Table 3Optimal embedding dimensions, optimal time lags [16], the discriminant statistic, the mean of the modified discriminant statistic for the Rössler time series with different noise levels
Noise level  Optimal embedding dimension  Optimal time lags  The discriminant statistic $\beta $  The mean of the modified discriminant statistic $\widehat{\beta}$  The confidence interval 
10 %  6  {37, 45, 17, 38, 6}  0.9474  0.8754  [0.8521; 0.8987] 
50 %  7  {36, 16, 14, 28, 35, 36}  0.9840  0.9987  [0.991; 1.0064] 
200 %  8  {49, 41, 15, 36, 33, 16, 40}  0.9943  1.0238  [1.0195; 1.0281] 

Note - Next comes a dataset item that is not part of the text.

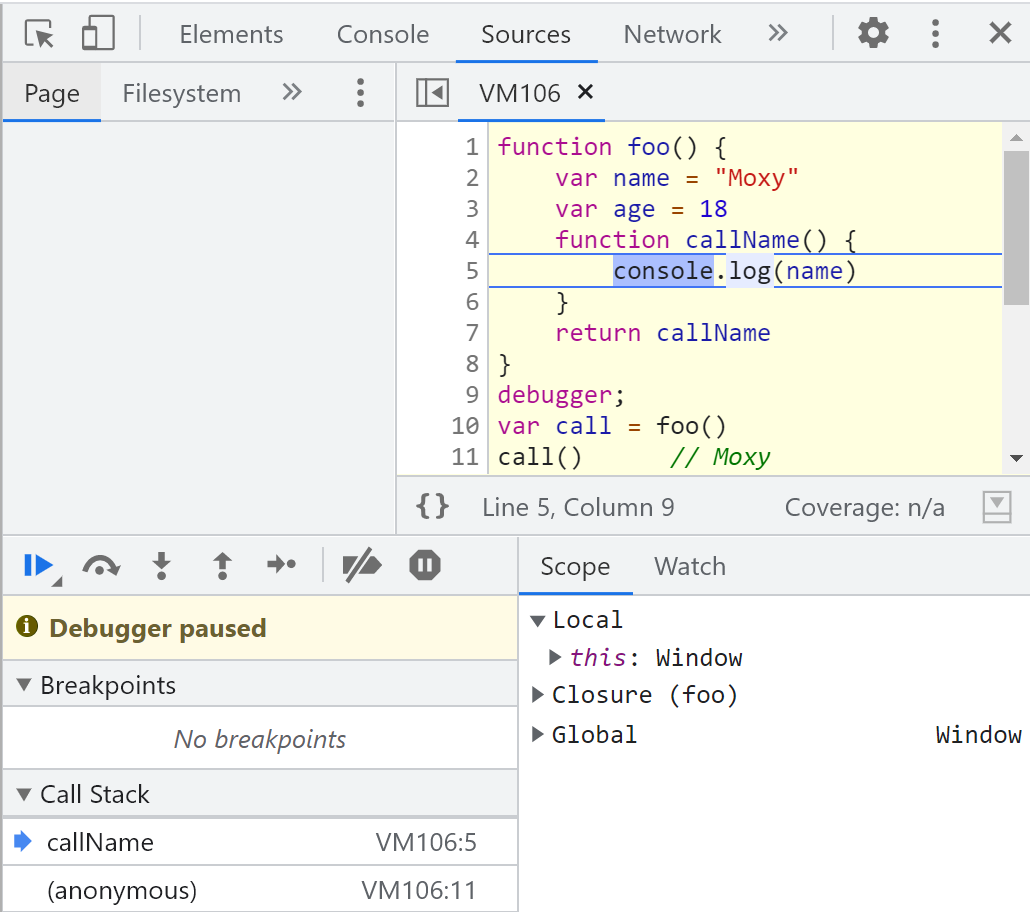
Task: Resume script execution
Action: pos(38,566)
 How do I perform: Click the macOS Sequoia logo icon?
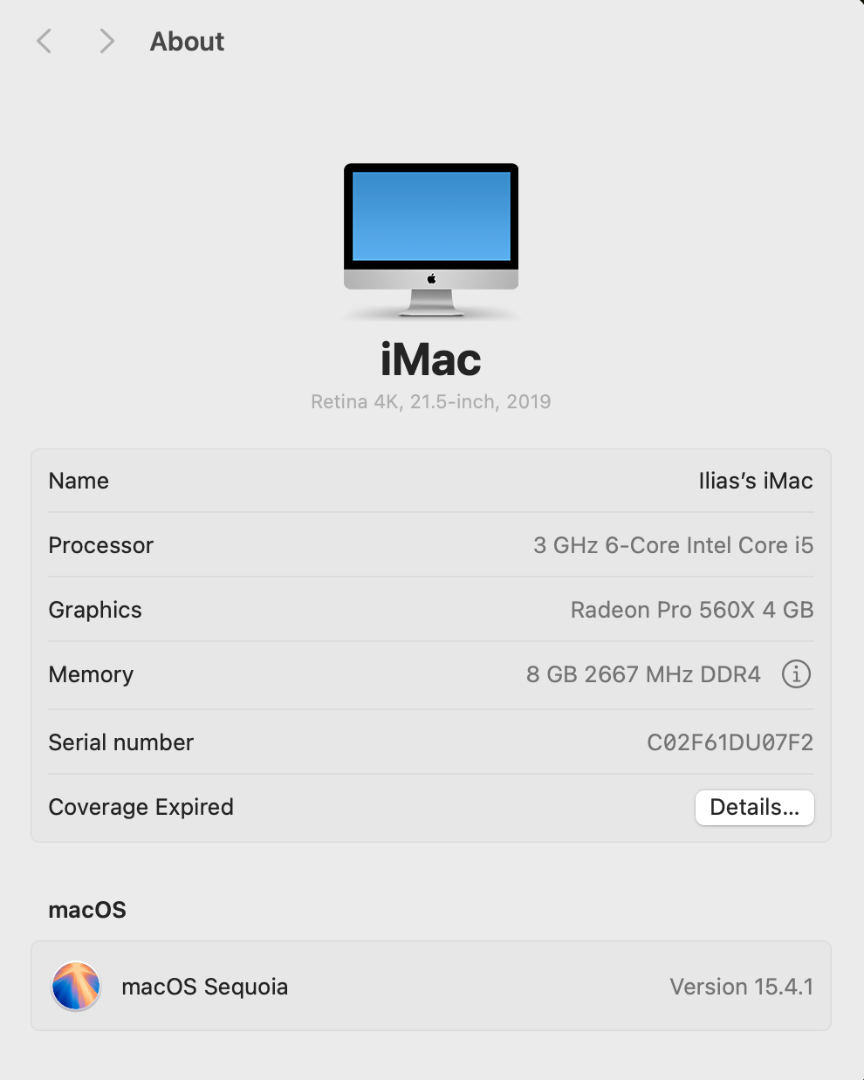(x=76, y=986)
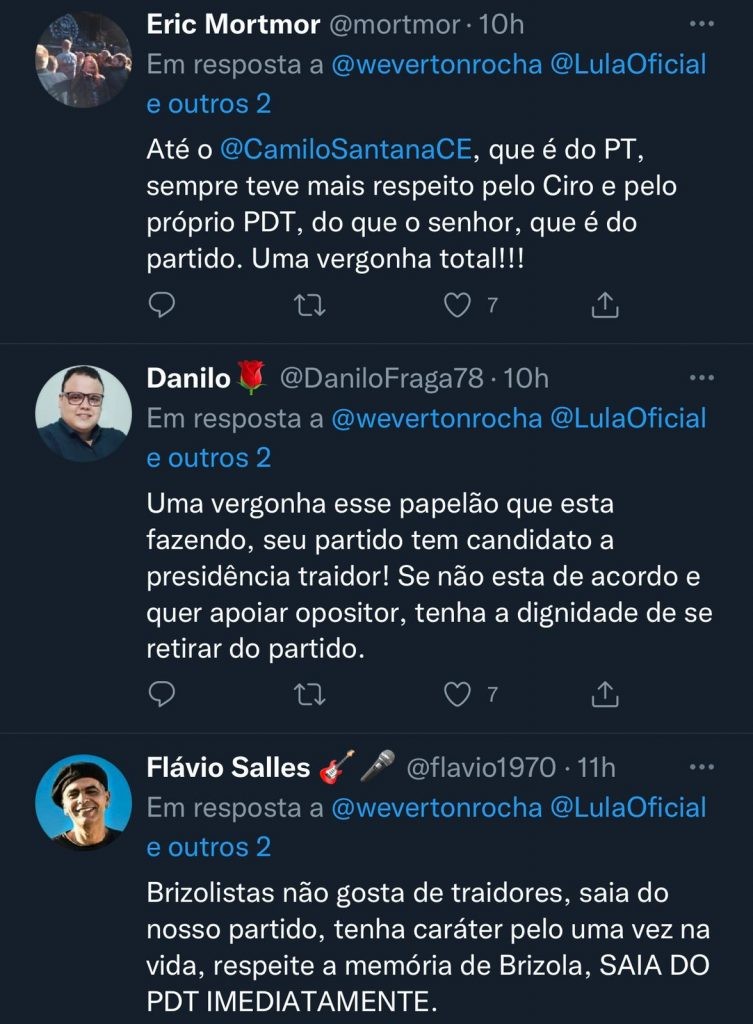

Linear regressions between MPE and MPWE for the Rössler time series with 10 %, 50 % and 200 % noise levels (all time lags are set to 1) are shown in Fig. 6(a, c, e). Linear regressions at nonuniform embeddings with optimal time lags are shown in Fig. 6(b, d, f). The discriminant statistic $\beta $ (reconstructed by using uniform embedding) and the modified discriminant statistic $\widehat{\beta}$ (reconstructed by using nonuniform embedding) are shown in Table 3.
Two important conclusions can be done from the results depicted in Table 6. Firstly, the modified discriminant statistic $\widehat{\beta}$ is able to determine larger differences between different time series. Secondly, the difference between $\beta $ and $\widehat{\beta}$ becomes smaller as the noise level becomes larger. This fact does correspond well to the fact that any time delays are equally good (in terms of the area occupied by the embedded attractor in the delay coordinate space) if the embedded time series is the white noise [17].
It is also important to evaluate the uncertainty of the modified discriminant statistic $\widehat{\beta}$. As discussed previously, the realworld time series nv515.dat and qbirths.dat are relatively short (Fig. 5). However, the chaotic Rössler time series is generated using computational algorithms without any restrictions in its length. Therefore, the slope coefficients (the modified discriminant statistic $\widehat{\beta}$) is computed ten consecutive times in ten nonoverlapping observation windows. The confidence interval for $\widehat{\beta}$ using the threesigma rule ($p$= 0.05) is computed according to the results of repetitive computational experiments.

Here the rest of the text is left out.